EPQs and PBQs distinguish themselves from MCQs by the ability for students to earn partial credit on responses. Comparing the DI across item types, average DI was found to be highest for MCQs and lowest for PBQs (Table 1). This phenomenon is expected due to the nature of awarding partial credit among PBQs and not MCQs. As partial credit is often awarded to work shown in PBQs due to the pre-determined grading rubrics, low performers tend to earn some partial credit for correct procedural efforts even when the generated response is incorrect. Furthermore, high performers may be deducted minimal credit on a PBQ due to minor errors such as notation or slight miscalculation. As such, the average difference potential between low performers’ scores and high performers’ scores is lessened, leading to lower discrimination indices. This was evidenced by the average difference between high and low performer’s scores on MCQs being higher in both semesters than that on PBQs. This does not necessarily imply that PBQs are less informative of student knowledge. Despite this lower metric, mathematics educators typically maintain that PBQs provide a clearer distinction between student knowledge of techniques and strategies in mathematics than MCQs by requiring students to employ those strategies and show their work/process to arrive at a final answer. However, the present study demonstrates how a traditional calculation of DI as a measure of item validity may not be fully accurate for PBQs. Including AIConf and AICert as considerations for item analysis alongside DI better informs the efficacy of these assessment items.

As demonstrated in Table 2, reported confidence and certainty were more frequently accurate (independently) among MCQs than among EPQs or PBQs.

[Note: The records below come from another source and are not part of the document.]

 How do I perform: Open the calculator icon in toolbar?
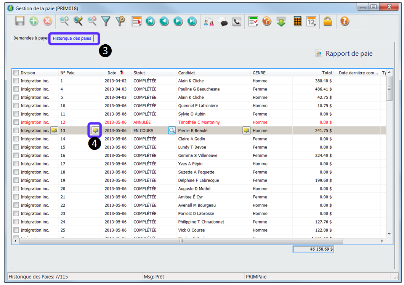298,22

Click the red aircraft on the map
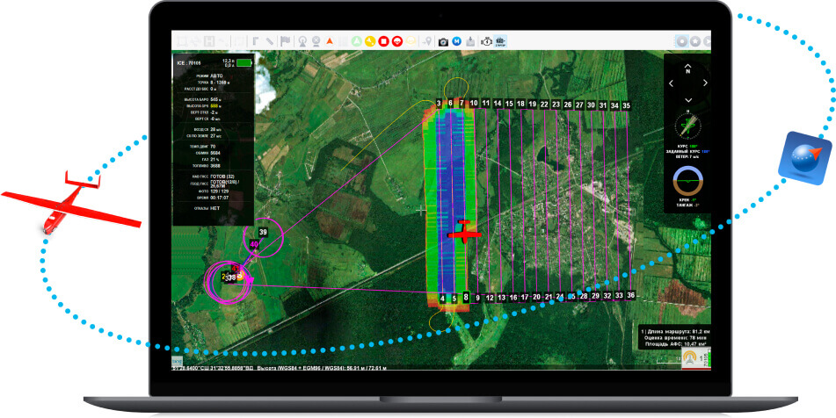pos(463,234)
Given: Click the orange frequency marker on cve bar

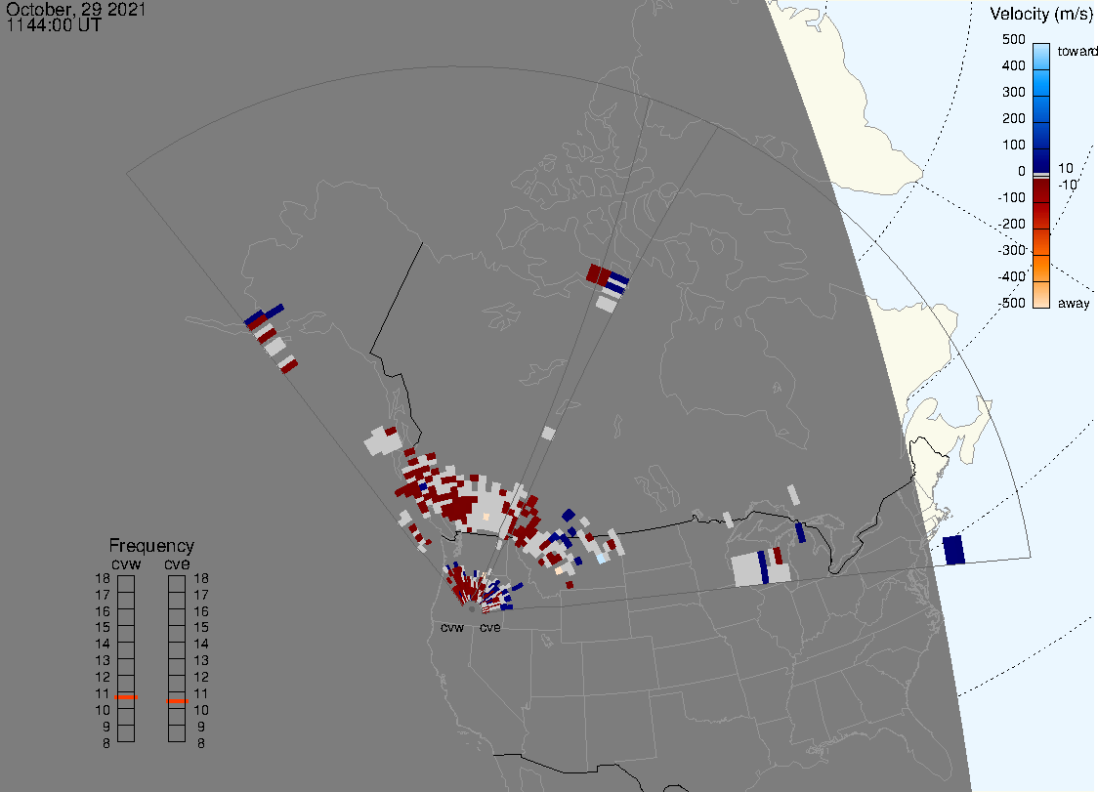Looking at the screenshot, I should 177,700.
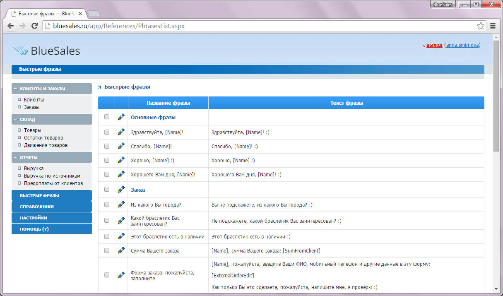Reload the page with browser refresh icon
The width and height of the screenshot is (503, 296).
(35, 26)
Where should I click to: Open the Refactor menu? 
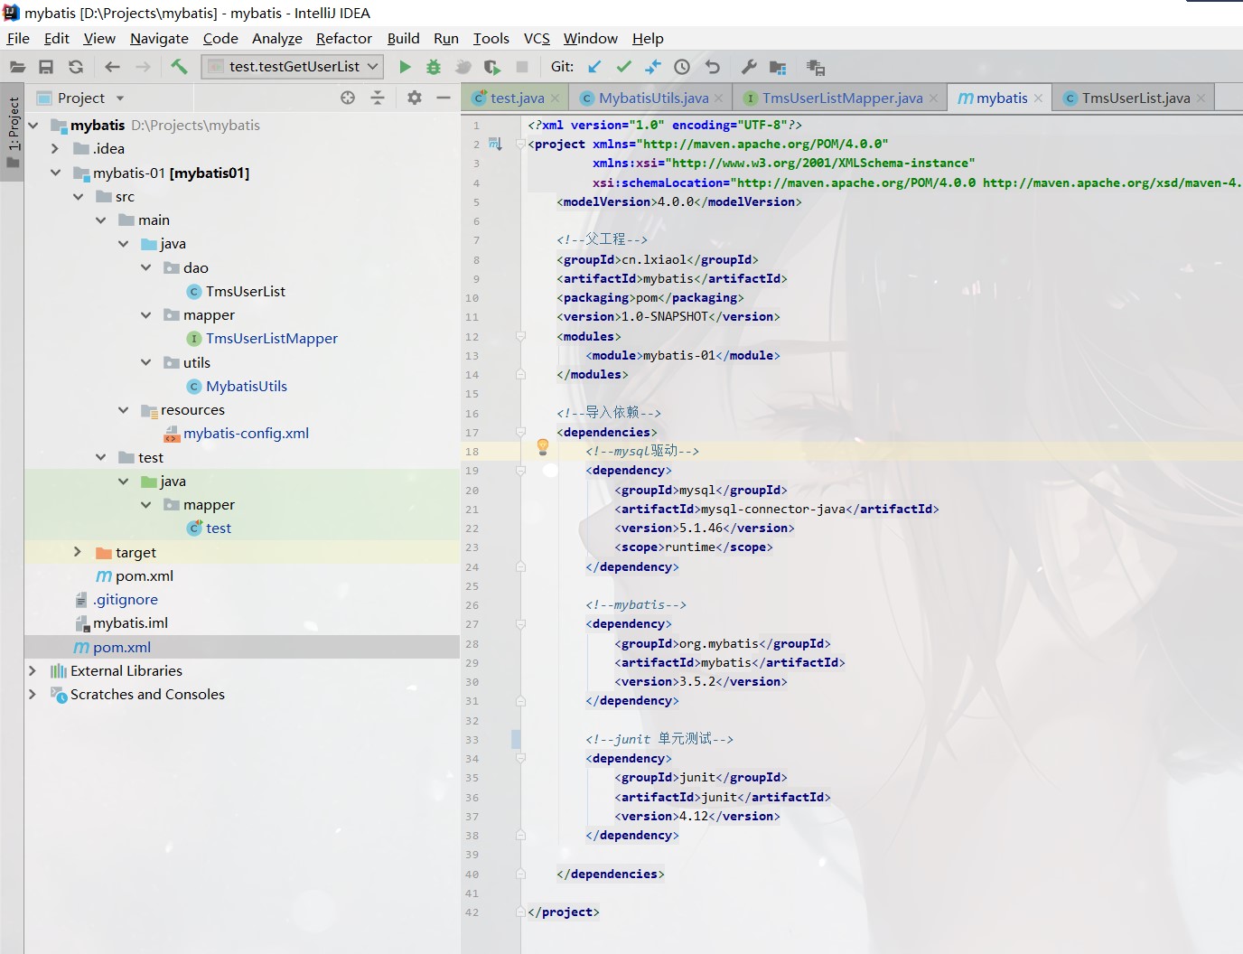click(343, 38)
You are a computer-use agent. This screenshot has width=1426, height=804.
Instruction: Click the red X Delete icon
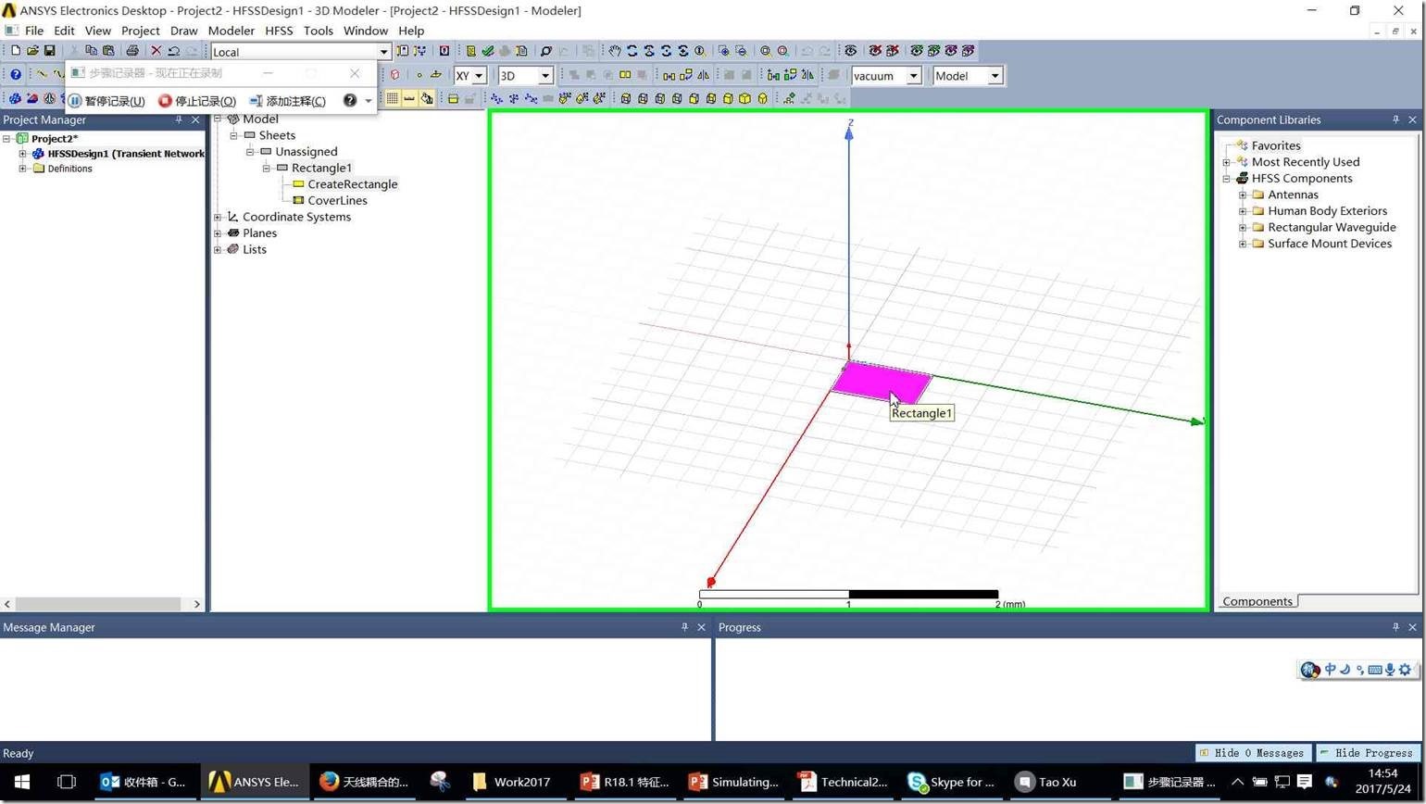[x=156, y=51]
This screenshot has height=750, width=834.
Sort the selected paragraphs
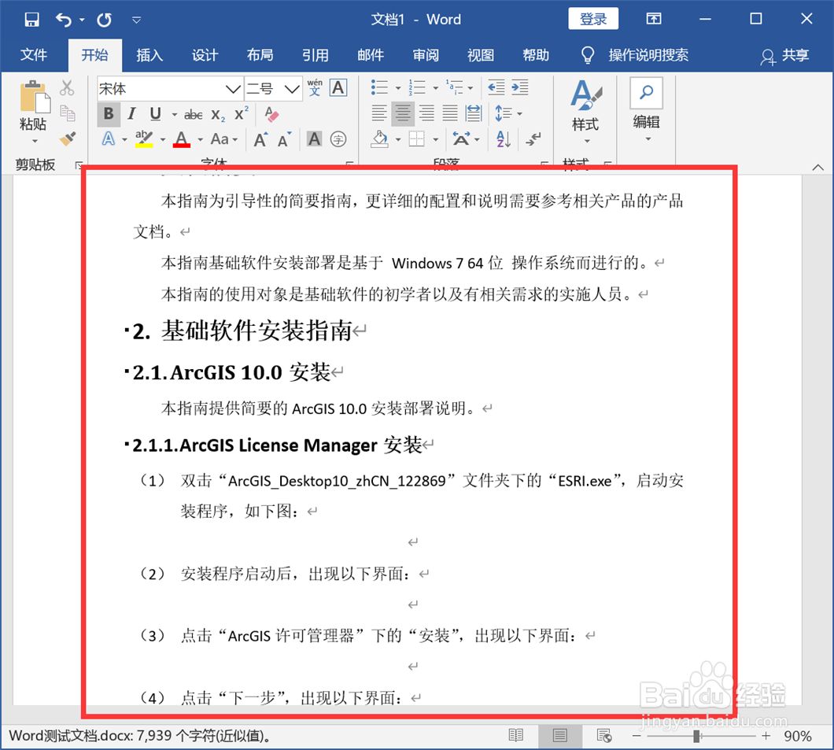[x=503, y=139]
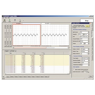This screenshot has height=95, width=95.
Task: Open the Split Screen dropdown
Action: [85, 32]
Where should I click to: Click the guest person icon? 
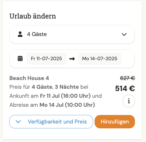[x=20, y=34]
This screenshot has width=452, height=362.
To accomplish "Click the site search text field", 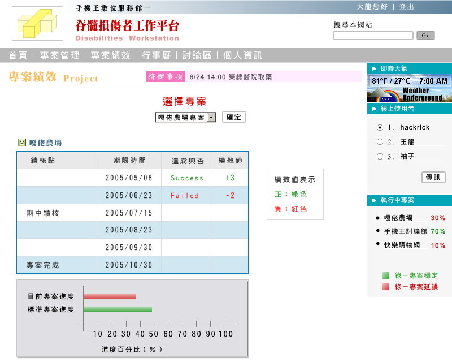I will point(373,36).
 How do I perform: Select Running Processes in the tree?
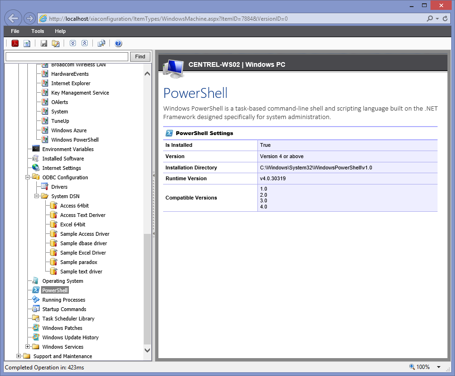click(64, 300)
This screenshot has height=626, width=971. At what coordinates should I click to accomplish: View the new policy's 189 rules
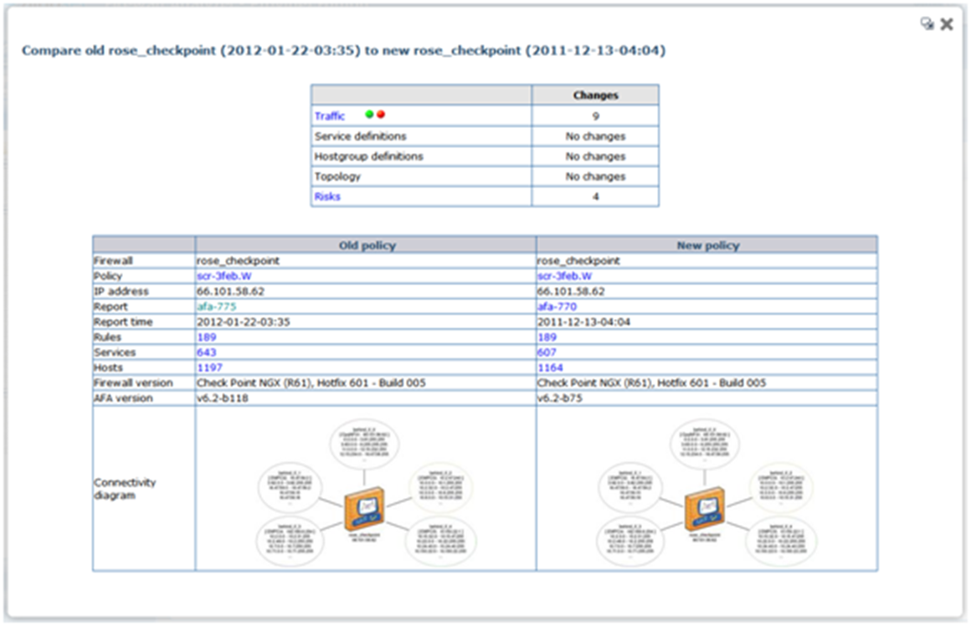point(547,337)
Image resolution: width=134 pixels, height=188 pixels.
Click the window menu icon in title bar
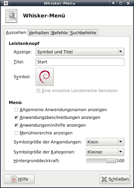pyautogui.click(x=6, y=3)
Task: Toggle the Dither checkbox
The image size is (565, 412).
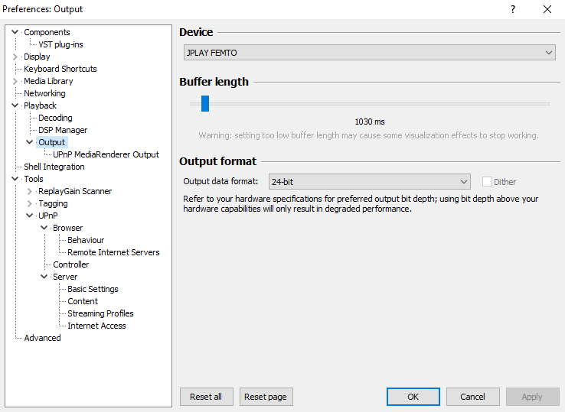Action: click(487, 182)
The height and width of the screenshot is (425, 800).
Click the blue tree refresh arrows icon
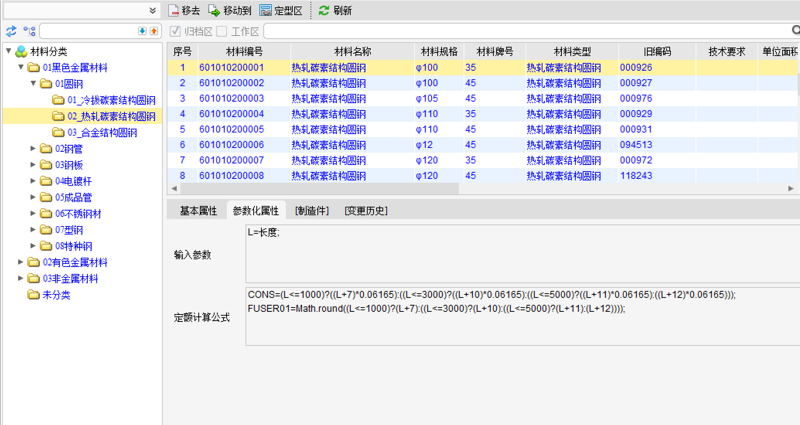click(x=11, y=31)
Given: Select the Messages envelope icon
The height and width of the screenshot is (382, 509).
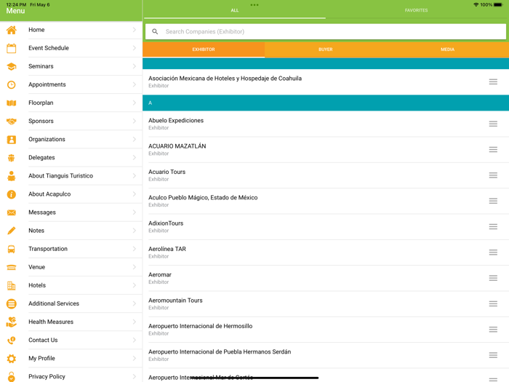Looking at the screenshot, I should tap(12, 212).
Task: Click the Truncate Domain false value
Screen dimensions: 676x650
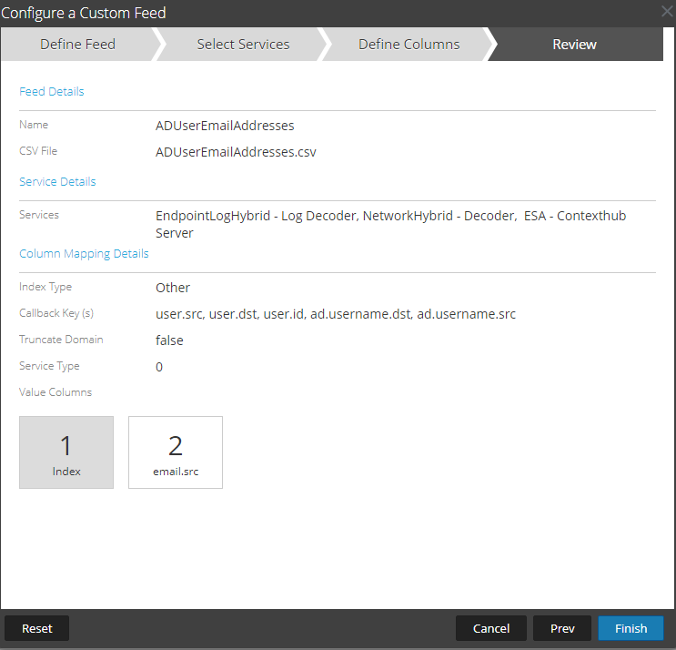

Again, this may be expected since MCQs do not observe partial credit. Hence, for MCQs, AIConf and AICert report either 1 (complete accuracy) or − 1 (complete inaccuracy), and as such, all responses to MCQs which did not produce AIConf/AICert values of − 1 would report as accurate for this frequency calculation. This suggests that MCQs might provide less-refined information with this method than other assessment item types such as EPQs or PBQs, but this requires further investigation.

Efficacy of the 3C Method in Student Analysis

Consideration of AIConf and AICert alongside average score distinguishes between students who demonstrate similar cognitive performance but display critically different metacognitive behaviors, whereas a correctness-only assessment may observe two students with similar average scores as possessing the same knowledge of the material. For example, consider students B1L29 and B1E35 as mentioned in the “Metacognitive Accuracy per Student” section. These students would be considered to possess the same level of knowledge of course content according to correctness-only assessment. However, student B1L29 exhibited accurate confidence and certainty, while B1E35 exhibited inaccurate confidence with midlevel accuracy of certainty. Student B1E35’s misalignment of confidence with earned credit was caused by reporting low confidence alongside correct (≥ 0.8) answers among 38% of their responses. Moreover, of those 38% of responses, this student reported high and low certainty equally often. This indicates that this student exhibits frequent under-confidence as well as mixed under-certainty and accurate high certainty. Contrarily, student B1L29 displayed accurate high confidence and certainty. Frequent under-confidence may imply that a student does not understand the meaning of the LOs, did not understand what sorts of assessment items might pertain to those LOs, or was unaware of their abilities pertaining to the required tasks to answer such assessment items. This misunderstanding may be attributed to low attendance, incomplete homework assignments, inactive participation in class, or simply lacking knowledge of relevant terminology. Furthermore, the strategies employed by an instructor to guide students B1L29 and B1E35 toward more effective learning should differ due to their critically different metacognitive behaviors.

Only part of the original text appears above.